Auron/Braska/Jecht – Because they are the slashiest.

Cloud/Zack – Practically canon. (Cloud/Sephiroth was so overdone it made my eyes roll to the back of my head.)

Discord/Ares/Strife/Deimos – Why? Because they’re incestuous as fuck and it’s just a fact.

Andrew/Warren – Why? Because it was practically canon. (Ok, so Andrew’s abiding fucked up love was canon. Warren’s was not.)

Buffy/Spike – Because it was toyed with so long and then happened in Season 6 and I and everyone cheered at yet another fucked up but amazing ‘ship.

Angel/Spike/Drusilla/Darla –  (But Angel and Spike have never been intimate! Apart from that one time…)

Xena/Ares – Because even Xena and Gabrielle’s love can’t erase the oodles of UST that was, in fact, canon. Ares’ abiding fucked up love for Xena was canon. Xena’s occasional make-outs with him were, too. Come on, people. You can hate him all you want, but they are smoking hot together. (RIP Kevin Smith)

Frodo/Sam – Because they have been slashy since 1954.

Merry/Pippin – Because incest is best.

Ford/Arthur – He rescues Arthur from the Vogons and then endures his bullshit for years. If that’s not love, I don’t know what is. (Platonic love, but Ford’s pansexual in my head!canon, anyway.)

Moderately Old ‘Ships

Starbuck/Leoben – Because it is impossible for me to like any pairing that’s remotely healthy.

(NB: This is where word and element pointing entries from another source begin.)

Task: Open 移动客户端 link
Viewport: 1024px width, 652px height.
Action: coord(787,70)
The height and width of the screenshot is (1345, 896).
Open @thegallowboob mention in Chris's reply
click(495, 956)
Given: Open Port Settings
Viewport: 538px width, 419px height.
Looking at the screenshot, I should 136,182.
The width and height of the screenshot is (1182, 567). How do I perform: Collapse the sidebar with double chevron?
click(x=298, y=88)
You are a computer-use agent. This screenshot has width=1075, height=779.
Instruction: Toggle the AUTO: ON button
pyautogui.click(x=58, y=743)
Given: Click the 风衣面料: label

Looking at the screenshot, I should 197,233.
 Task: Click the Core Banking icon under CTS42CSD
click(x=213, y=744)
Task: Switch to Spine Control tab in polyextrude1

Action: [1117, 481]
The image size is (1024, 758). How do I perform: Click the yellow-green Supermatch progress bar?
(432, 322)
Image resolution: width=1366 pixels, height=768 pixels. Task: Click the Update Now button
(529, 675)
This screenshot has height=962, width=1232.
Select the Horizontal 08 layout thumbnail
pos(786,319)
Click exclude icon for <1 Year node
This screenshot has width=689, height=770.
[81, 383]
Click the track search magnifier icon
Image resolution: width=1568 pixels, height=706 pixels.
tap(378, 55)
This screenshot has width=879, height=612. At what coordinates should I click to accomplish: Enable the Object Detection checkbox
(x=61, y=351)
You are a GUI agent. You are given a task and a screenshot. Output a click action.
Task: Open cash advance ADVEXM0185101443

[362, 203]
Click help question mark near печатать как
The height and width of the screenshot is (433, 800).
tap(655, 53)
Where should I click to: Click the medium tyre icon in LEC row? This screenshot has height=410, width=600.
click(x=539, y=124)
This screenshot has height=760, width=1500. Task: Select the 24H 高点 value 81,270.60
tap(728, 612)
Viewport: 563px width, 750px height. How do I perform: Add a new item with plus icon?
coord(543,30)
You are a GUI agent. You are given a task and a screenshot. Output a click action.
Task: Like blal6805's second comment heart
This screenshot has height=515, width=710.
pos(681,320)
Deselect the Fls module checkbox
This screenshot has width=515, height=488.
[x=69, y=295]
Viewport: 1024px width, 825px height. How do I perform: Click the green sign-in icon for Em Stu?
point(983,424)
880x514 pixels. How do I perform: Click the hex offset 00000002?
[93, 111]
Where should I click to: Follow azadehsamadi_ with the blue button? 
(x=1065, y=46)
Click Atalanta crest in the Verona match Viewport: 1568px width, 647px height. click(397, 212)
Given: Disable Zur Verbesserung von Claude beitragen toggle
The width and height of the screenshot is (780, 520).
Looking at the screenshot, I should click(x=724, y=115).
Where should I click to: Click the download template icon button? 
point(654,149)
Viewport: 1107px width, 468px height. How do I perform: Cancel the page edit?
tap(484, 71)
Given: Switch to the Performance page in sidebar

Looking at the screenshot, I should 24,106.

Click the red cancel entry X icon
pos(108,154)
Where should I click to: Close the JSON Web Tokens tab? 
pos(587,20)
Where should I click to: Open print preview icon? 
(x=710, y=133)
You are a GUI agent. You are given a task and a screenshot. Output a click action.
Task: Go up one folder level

Baltar/Every Six ever, but mostly Caprica – Because it is impossible for…etc etc, see above. And it was canon anyway.

Luigi/Amber – Obscure movie. More incest. So wrong. Very likely. (Not if you used to read “Luigi’s” old Twitter feed, however, where he pretty much explicitly stated Pavi was just kidding.)

Doctor/Romana – Because it happened, dammit! Even if it’s not canon, we know it was. But that’s probably because he acted ‘shippy with Lala Ward ‘cuz they were married. (Fun Fact: Lala Ward and Baker divorced. Later she married Richard Dawkins. Yes, big time atheist guy. I sort of met him one time.)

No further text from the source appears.